**Work item:**
Count lines, not occurrences: report how many lines in the records hold the string "camera", and nothing else.

**Given entries:**
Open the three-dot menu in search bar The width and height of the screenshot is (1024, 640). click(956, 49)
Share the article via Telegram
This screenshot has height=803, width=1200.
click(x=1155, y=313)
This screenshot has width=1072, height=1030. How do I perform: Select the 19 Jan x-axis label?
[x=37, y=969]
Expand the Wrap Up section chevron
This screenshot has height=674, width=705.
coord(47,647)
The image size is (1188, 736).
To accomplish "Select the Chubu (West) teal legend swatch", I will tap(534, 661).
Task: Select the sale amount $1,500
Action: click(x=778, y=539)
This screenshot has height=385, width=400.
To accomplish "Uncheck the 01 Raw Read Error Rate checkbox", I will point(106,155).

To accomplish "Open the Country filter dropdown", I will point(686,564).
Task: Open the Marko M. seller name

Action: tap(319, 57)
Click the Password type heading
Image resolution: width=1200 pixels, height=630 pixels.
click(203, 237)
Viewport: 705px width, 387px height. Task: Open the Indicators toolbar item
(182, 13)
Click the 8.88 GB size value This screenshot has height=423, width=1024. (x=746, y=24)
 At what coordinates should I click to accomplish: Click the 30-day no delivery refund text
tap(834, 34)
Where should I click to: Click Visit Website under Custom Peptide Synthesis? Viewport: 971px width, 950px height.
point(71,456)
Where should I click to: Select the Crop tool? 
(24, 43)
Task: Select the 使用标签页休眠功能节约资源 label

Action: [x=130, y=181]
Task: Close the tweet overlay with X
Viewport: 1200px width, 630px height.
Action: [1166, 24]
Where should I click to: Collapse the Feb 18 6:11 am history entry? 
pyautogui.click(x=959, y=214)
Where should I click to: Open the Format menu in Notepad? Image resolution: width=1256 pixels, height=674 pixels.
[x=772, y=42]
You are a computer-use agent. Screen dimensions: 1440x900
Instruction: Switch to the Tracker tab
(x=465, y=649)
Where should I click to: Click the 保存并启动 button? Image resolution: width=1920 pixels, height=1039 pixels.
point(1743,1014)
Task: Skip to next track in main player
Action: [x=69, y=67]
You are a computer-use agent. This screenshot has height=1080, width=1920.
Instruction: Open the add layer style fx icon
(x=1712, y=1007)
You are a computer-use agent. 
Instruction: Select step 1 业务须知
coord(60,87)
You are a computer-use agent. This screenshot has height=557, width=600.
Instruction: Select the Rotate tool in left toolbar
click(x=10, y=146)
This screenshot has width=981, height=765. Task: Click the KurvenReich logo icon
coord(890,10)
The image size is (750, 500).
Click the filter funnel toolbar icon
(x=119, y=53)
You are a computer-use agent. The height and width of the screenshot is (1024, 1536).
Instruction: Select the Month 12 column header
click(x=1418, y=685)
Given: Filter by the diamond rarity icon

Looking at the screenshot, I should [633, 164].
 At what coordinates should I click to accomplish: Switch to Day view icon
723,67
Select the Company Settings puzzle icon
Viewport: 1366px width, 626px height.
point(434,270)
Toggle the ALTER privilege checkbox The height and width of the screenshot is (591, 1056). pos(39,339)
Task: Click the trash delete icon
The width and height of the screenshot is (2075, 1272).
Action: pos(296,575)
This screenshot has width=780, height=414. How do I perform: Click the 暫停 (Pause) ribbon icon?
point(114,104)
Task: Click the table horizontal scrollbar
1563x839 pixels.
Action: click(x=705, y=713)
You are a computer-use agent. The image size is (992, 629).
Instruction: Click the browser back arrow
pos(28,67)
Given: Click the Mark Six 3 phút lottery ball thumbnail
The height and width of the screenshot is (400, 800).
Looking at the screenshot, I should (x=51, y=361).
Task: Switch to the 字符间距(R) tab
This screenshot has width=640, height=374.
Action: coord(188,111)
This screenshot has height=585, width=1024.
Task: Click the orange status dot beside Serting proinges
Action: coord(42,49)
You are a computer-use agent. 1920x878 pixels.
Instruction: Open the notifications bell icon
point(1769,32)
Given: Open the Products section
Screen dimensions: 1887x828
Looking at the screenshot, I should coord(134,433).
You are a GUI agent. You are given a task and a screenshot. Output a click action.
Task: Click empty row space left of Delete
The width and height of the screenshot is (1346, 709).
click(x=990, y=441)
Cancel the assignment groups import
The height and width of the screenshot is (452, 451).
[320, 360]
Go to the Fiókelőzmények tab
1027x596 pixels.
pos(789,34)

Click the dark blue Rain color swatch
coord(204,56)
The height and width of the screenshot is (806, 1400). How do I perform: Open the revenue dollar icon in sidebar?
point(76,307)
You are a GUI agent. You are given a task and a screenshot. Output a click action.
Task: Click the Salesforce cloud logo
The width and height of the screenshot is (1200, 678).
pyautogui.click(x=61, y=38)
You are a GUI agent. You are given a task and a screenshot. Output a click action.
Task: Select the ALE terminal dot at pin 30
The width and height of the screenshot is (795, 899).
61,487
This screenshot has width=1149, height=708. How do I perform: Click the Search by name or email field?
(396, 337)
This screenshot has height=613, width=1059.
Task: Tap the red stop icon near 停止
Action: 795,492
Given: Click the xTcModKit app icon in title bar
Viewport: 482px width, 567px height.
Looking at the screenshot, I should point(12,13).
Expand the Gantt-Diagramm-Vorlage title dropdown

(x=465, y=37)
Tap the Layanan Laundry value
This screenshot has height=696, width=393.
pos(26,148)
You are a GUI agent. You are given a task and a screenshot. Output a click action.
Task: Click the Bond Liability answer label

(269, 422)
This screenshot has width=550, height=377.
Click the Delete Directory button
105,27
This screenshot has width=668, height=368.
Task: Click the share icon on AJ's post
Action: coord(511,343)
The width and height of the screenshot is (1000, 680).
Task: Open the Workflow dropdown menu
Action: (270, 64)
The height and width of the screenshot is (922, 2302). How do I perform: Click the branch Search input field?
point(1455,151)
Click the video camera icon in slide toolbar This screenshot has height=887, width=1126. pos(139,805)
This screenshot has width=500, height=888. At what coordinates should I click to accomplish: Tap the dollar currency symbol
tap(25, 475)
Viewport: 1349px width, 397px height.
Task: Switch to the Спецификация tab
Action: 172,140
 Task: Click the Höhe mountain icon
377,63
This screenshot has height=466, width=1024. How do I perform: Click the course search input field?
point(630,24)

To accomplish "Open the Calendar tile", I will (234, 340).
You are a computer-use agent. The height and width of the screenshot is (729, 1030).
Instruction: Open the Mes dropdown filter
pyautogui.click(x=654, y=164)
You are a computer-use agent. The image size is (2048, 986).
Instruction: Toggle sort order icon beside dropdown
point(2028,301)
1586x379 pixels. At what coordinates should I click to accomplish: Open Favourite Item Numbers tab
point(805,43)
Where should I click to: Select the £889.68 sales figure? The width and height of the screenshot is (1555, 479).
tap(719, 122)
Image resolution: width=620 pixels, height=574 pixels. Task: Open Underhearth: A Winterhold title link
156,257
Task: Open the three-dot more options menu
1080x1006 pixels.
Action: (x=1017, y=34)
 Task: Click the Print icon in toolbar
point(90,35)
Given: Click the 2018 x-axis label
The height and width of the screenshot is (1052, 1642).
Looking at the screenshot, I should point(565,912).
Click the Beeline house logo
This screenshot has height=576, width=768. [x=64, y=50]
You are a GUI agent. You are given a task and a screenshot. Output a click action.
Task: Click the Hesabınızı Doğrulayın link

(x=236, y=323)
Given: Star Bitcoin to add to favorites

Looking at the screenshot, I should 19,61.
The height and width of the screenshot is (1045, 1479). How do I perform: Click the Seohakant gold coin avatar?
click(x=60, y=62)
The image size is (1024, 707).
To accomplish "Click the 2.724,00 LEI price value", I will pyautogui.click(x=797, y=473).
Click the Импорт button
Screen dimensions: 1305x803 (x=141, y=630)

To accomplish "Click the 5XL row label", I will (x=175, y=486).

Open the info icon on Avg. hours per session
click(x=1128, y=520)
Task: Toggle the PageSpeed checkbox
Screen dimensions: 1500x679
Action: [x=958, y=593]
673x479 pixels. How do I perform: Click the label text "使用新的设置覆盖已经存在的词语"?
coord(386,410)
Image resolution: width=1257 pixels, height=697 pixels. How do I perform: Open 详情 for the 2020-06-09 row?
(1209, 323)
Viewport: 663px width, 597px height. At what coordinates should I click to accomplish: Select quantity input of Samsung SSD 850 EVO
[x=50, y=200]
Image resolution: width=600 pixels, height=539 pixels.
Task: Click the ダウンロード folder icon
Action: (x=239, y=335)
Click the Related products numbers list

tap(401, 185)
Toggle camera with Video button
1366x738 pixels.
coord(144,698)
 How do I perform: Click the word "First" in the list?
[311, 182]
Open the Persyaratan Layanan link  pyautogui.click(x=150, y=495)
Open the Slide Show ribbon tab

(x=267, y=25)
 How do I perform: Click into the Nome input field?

**Answer section:**
2